Nicola (Derbyshire)

Posted By: Holly Latham

1 minute read

I do wish a specialist in perinatal OCD had been available for me when I first needed support. This would have improved my recovery greatly.

Before I became pregnant, I had a history of OCD [obsessive compulsive disorder]. When I became pregnant, my symptoms of unwanted thoughts and anxiety worsened. 

Around me I had a wonderful support network of family and friends but I knew I needed something more than that. My symptoms continued to worsen and I eventually asked my hospital team for support to help me with my condition. 

Specialist support needed

The support I was offered was general psychological therapy. Although I was grateful to receive this help, the reality was that my therapist had a limited understanding of OCD, and especially perinatal OCD. 

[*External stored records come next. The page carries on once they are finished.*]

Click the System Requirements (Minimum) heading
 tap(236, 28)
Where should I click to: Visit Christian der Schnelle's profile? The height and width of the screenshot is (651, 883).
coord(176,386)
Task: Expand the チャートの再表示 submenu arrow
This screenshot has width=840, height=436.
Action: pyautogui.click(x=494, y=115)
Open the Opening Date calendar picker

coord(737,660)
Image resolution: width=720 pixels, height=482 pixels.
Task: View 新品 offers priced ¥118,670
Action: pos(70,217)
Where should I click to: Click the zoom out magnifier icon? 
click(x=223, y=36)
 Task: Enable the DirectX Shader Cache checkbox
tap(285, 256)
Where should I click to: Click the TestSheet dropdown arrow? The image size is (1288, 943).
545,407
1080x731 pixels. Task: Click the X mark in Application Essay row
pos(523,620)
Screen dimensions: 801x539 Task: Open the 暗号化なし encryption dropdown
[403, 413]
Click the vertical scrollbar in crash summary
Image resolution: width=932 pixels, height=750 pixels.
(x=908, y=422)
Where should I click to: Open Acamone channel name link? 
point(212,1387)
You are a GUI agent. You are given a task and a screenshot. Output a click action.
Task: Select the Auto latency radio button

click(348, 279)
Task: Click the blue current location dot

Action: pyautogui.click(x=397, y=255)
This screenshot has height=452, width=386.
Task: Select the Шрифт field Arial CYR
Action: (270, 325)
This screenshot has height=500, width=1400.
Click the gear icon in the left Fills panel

They didn't always understand what I was experiencing and the impact it was having on my mental health and everyday life. This made communicating with my therapist difficult at times, and it eventually led to me closing up. 

Knowing I really needed to work with someone who fully understood my condition, I found a private CBT [cognitive behavioural therapy] therapist who specialised in OCD and anxiety. When I started working with her it was transformational. 

Progress has been huge

All this happened around five years ago, and I still see my therapist once every few months. We have made so much progress, and I have an excellent relapse plan in place. But I do wish a specialist in perinatal OCD had been available to me when I first needed support. This would have improved my recovery greatly. 

Pregnant women and new mums need easy access to this type of support, because experiencing mental health problems before, during and after pregnancy can make you feel incredibly isolated.